On top of all this, 6S has an absolutely massive cancel window, so you can delay your frametrap after it for even more mindgames... and if you wait until the opponent blocks a ki blast of 6S, you will be +6. This is barely abusable even in the corner, though, due to the extreme pushback. The idea is to cycle between these options alongside universal ones, to keep opponents on their toes and constantly second-guessing themselves.

Flip series

As it has been mentioned, 214L is the plus on block move, while 214M is the grab. It was also mentioned that both lose to 2H, but actually, UI Goku has ways to combat this. For one, using 214M point blank rather than after spacing himself out will actually win against 2H attempts. This makes the grab easier to distinguish from other moves since UI will cross over you, though. Wait, but 214L is still a free 2H, so now what?

Enter... held flips. 214[L] keeps UI from flipping over the opponent, while 214[M] does let him cross over them even when they're cornered. The strongest bait against people prone to 2Hing is 214[L]~H. If they block it, you can do the exact same stuff as after any other 214H. If they get hit... well, combo time. Once opponents get scared enough to just hold the punch or try to reflect it, that's when you can throw in the grab. You can also use a similar strategy with 214[M]~H or 214[M]~L against people trying to react and jump away from your point blank grab, with the former potentially frametrapping their jump and the latter being +9 on air block. If they attempt to respect you, you can also use 214[X]~S as a crossup option. The layers go on and on.

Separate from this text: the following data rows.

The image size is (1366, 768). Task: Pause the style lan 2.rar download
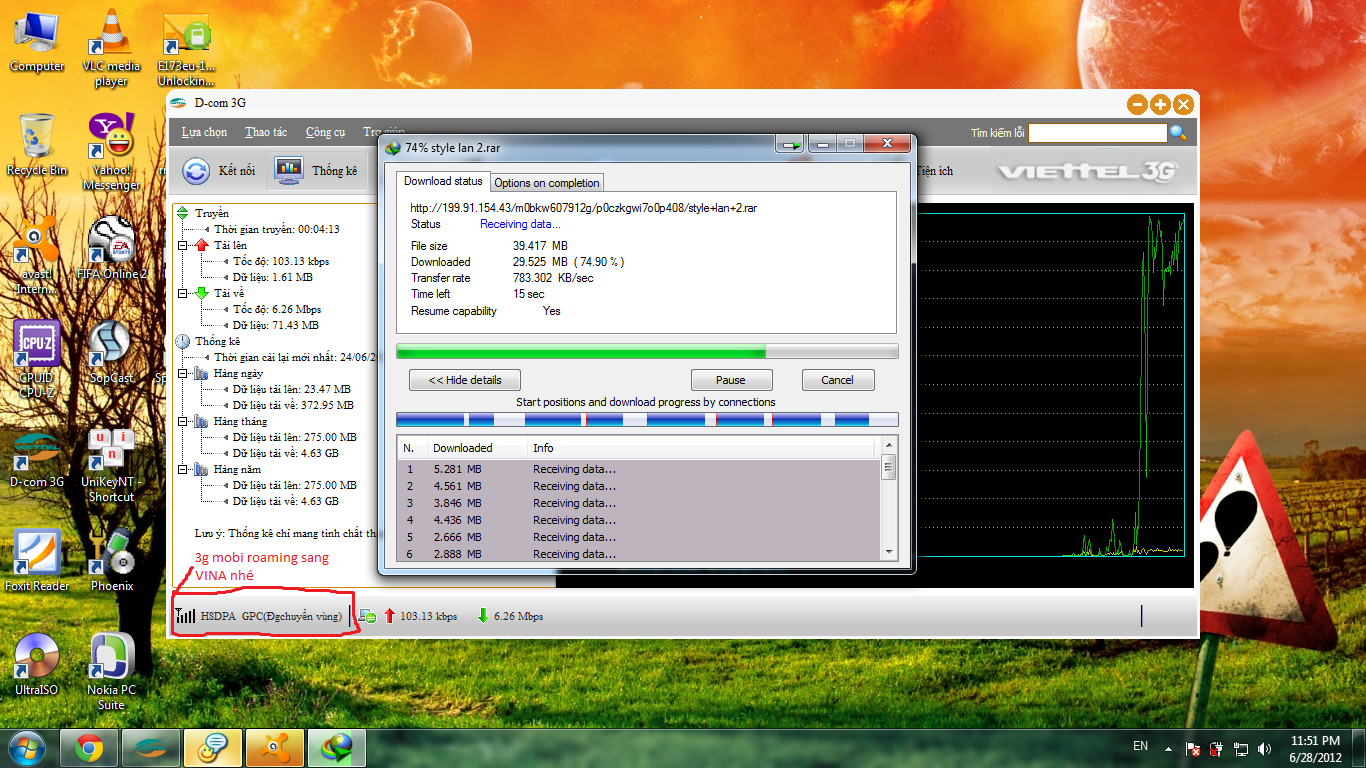click(x=730, y=380)
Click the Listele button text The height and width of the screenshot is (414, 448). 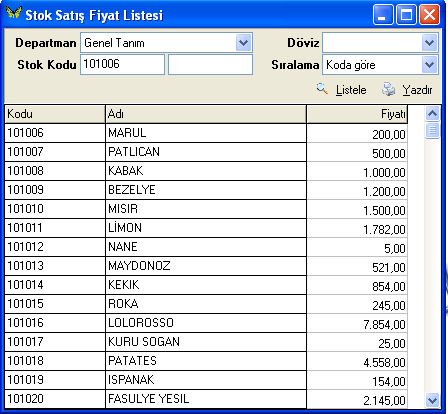coord(351,90)
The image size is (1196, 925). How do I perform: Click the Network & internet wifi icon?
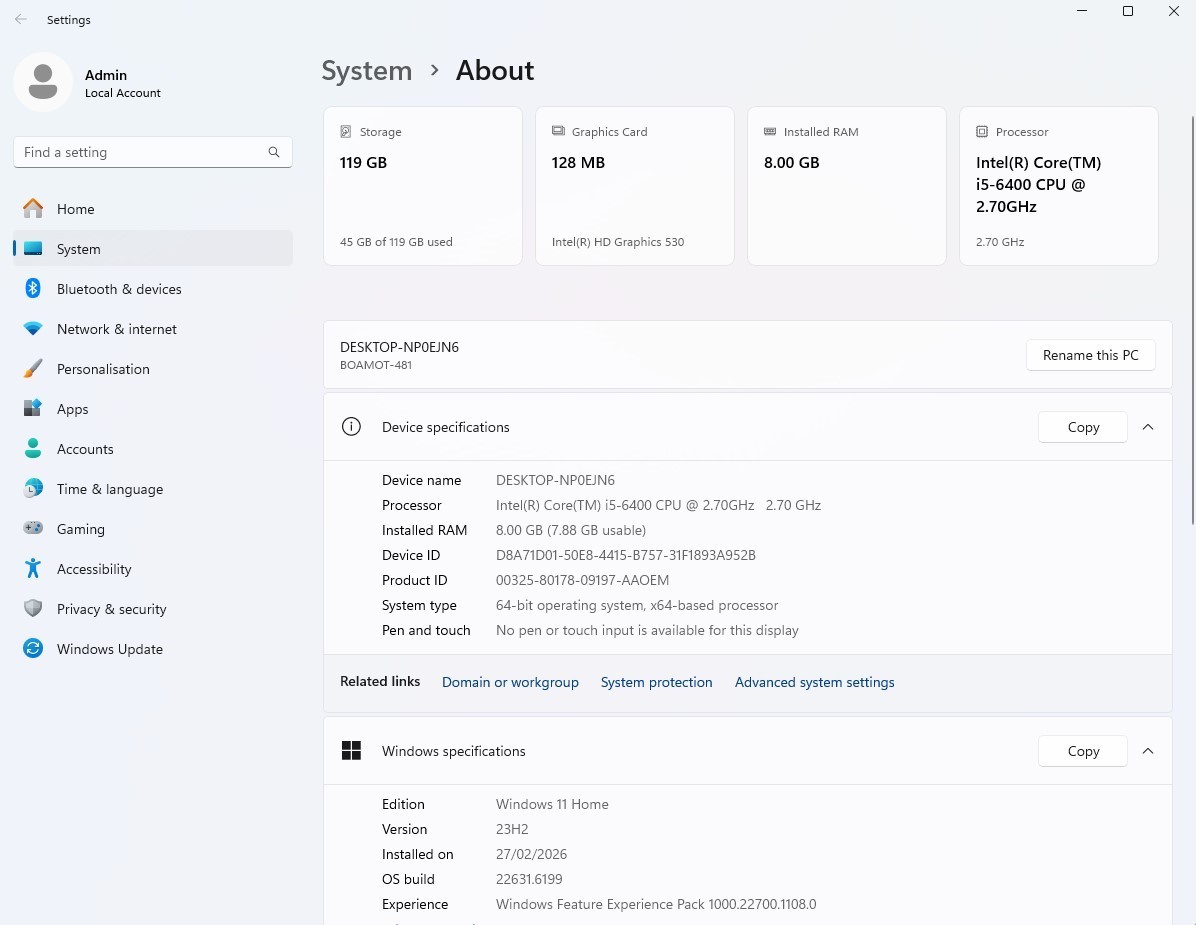[33, 329]
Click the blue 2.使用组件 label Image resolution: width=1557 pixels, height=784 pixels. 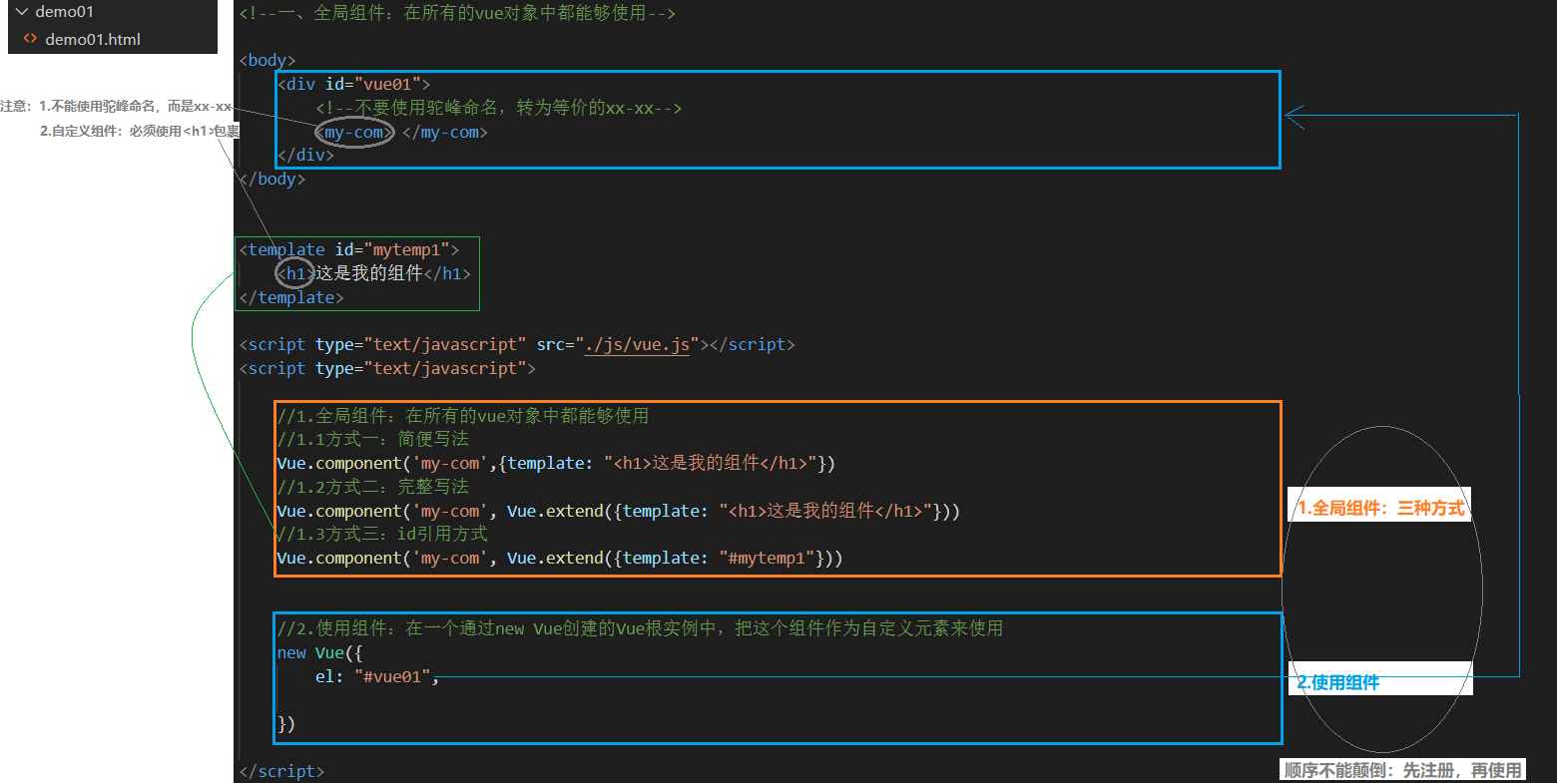1337,682
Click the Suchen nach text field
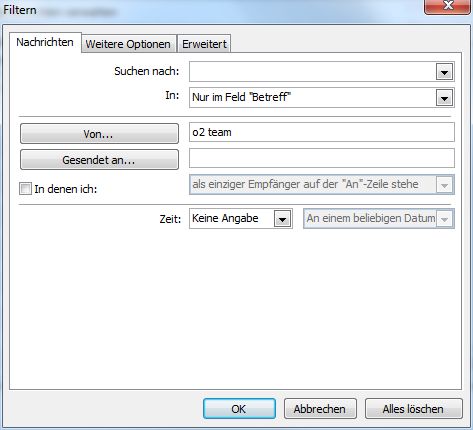 click(x=313, y=72)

214[H], meanwhile, does away with all the layered mindgames and essentially creates solo mixups for UI Goku, albeit expensive. 214[H]~L makes the punch start up faster and gives it a much more ambiguous animation... while 214[H]~S serves as the other side of this coin, as a lightning fast crossup option. Both of these are also extremely strong DR Crushes with different tradeoffs: 214[H]~L is a ToD starter and plus on block, but loses to opponents who tech DR using 2H and needs extra resources like Vanish, assists or Sparking to combo from. On the other hand, 214[H]~S beats 2H and is solo-confirmable for free, but it scales much worse.



Midscreen oki is not the best for any character, really, as many setups tend to lose to in-place tech, but UI Goku has some decent options against uptech and backtech.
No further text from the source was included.